About this task: Report every line of the records below that contains the word "thumbnail".

Records for this exercise:
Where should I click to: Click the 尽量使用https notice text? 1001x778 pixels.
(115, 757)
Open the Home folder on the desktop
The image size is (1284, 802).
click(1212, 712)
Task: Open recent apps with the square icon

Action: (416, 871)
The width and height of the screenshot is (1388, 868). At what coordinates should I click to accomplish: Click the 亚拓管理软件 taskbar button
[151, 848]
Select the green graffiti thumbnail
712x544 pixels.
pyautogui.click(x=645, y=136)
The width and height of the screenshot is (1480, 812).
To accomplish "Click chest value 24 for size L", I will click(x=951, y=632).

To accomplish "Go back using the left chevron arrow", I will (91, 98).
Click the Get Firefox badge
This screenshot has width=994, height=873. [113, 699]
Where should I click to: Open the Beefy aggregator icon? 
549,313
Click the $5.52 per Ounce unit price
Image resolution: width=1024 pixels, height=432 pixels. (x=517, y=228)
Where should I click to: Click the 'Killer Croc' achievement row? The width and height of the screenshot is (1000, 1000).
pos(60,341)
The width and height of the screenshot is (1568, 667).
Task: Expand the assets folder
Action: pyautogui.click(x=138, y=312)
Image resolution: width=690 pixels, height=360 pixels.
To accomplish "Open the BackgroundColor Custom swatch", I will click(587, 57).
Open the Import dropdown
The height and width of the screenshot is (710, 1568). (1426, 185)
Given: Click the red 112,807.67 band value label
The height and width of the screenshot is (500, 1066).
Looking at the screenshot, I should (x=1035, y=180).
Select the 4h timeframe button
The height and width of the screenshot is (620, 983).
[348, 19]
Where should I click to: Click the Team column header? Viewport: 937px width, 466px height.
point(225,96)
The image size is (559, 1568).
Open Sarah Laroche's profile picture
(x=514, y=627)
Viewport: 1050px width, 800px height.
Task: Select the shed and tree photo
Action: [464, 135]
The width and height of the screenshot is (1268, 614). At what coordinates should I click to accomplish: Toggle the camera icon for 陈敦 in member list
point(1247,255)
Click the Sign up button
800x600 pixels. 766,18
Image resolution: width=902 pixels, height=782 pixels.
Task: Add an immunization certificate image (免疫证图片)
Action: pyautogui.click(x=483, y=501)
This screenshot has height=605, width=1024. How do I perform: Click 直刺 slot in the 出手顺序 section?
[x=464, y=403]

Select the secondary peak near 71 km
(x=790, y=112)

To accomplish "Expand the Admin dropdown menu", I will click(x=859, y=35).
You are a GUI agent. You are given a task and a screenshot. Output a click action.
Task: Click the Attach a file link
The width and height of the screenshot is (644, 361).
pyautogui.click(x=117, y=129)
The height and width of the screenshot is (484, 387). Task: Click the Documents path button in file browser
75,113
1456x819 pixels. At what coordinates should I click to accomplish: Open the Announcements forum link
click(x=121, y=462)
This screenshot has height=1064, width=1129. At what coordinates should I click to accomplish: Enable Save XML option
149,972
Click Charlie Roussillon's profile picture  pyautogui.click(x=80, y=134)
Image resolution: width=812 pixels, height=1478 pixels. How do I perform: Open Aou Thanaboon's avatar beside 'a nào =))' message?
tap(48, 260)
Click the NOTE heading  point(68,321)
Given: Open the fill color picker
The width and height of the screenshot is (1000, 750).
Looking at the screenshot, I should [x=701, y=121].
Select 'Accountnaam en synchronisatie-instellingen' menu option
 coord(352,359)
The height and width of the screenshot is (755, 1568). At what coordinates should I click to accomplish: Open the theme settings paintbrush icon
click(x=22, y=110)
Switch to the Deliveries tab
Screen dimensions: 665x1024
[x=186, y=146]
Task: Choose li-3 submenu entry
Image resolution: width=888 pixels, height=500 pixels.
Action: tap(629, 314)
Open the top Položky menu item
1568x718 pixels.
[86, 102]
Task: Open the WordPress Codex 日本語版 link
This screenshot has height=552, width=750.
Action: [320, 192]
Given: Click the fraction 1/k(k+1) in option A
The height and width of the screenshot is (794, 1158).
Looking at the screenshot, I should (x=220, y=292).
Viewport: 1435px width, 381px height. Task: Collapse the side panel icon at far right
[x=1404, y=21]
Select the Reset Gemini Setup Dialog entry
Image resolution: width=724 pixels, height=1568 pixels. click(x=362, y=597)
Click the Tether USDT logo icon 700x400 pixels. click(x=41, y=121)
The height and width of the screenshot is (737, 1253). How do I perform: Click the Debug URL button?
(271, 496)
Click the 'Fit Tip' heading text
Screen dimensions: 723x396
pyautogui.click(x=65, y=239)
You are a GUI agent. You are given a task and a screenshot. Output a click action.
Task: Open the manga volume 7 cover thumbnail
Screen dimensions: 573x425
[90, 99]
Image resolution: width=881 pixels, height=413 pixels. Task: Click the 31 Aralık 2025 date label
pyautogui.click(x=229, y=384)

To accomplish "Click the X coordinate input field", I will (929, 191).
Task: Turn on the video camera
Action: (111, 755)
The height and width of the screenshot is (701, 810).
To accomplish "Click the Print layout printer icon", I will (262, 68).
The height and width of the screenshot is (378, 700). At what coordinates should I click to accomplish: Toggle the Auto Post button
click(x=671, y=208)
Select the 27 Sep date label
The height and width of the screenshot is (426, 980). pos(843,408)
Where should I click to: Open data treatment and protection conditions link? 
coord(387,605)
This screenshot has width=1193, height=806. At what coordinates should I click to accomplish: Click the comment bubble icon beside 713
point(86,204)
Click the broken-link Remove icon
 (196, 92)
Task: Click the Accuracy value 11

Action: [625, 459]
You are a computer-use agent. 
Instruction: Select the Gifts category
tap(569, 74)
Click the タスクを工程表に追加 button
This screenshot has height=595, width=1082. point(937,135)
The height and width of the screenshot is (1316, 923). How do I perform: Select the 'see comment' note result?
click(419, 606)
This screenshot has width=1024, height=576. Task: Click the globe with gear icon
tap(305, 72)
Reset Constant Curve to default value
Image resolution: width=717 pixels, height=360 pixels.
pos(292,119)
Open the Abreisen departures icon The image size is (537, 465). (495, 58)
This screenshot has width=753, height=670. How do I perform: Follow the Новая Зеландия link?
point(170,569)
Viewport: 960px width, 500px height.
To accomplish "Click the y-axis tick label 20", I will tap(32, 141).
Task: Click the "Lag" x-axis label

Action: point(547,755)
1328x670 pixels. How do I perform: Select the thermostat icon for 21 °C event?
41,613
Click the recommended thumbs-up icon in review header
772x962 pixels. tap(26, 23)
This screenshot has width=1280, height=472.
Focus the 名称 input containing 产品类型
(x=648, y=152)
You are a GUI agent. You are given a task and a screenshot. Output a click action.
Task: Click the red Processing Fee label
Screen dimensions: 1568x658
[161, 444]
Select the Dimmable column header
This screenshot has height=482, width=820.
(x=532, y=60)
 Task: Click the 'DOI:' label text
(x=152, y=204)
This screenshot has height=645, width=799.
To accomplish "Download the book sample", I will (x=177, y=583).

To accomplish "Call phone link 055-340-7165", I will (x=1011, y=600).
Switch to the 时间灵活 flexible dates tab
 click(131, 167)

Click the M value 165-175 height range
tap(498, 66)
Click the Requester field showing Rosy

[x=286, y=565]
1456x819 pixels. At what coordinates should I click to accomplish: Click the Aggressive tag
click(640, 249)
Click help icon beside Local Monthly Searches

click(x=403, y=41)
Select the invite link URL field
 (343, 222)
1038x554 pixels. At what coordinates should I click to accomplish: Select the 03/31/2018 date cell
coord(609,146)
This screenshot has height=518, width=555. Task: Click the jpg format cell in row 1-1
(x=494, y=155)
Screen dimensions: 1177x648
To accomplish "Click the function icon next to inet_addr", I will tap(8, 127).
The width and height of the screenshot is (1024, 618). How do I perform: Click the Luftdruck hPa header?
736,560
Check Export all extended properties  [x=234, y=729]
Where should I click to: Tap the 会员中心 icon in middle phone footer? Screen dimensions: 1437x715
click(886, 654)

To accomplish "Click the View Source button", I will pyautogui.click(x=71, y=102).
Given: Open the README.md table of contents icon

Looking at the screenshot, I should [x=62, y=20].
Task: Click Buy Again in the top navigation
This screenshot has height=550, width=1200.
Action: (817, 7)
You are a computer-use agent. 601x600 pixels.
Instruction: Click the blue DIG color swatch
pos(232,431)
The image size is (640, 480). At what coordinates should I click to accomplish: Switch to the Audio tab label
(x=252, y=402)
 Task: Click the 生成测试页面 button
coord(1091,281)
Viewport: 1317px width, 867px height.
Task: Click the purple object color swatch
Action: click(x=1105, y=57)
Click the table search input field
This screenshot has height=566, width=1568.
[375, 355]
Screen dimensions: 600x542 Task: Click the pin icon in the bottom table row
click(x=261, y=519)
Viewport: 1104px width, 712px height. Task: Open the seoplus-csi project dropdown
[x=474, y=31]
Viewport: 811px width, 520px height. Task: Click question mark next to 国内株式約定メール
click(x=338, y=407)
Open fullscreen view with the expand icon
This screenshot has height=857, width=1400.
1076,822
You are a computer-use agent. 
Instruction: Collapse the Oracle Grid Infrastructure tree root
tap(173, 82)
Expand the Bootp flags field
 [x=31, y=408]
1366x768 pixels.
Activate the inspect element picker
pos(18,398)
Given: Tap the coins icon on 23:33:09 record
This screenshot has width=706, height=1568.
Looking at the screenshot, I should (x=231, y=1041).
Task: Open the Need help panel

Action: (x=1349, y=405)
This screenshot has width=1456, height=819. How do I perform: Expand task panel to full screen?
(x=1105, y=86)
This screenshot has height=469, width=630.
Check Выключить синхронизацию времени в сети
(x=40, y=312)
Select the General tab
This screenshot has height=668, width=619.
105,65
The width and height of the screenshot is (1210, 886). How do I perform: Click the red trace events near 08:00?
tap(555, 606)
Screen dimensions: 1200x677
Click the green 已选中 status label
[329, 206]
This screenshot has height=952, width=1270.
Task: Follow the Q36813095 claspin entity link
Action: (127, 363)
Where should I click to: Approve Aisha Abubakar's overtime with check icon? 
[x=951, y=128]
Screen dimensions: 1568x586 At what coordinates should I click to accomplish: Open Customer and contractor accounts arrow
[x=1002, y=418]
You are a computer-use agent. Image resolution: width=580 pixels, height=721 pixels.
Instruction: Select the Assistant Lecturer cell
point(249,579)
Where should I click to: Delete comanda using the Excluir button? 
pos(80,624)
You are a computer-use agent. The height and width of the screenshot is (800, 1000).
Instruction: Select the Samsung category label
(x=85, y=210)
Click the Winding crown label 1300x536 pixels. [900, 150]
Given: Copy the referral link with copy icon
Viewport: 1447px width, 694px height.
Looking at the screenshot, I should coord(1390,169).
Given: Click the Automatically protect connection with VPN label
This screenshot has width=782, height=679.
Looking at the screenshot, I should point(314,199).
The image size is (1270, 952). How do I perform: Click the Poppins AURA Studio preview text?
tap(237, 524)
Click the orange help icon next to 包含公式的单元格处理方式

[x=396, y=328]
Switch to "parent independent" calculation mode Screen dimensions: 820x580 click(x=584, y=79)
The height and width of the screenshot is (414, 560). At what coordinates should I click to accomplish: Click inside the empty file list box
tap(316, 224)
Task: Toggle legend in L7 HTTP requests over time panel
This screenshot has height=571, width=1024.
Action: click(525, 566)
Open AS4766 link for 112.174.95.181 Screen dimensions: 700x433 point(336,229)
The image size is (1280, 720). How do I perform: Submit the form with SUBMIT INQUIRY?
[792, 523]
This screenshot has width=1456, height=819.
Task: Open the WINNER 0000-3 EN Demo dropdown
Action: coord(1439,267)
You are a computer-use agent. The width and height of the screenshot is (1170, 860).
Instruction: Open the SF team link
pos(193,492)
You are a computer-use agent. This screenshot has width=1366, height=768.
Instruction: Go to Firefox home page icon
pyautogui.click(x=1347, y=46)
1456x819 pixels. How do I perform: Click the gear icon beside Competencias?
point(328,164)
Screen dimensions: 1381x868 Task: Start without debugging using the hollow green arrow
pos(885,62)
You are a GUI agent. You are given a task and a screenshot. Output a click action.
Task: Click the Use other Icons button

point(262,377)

Exercise answer:
Select the green graffiti thumbnail
Task: Open the manga volume 7 cover thumbnail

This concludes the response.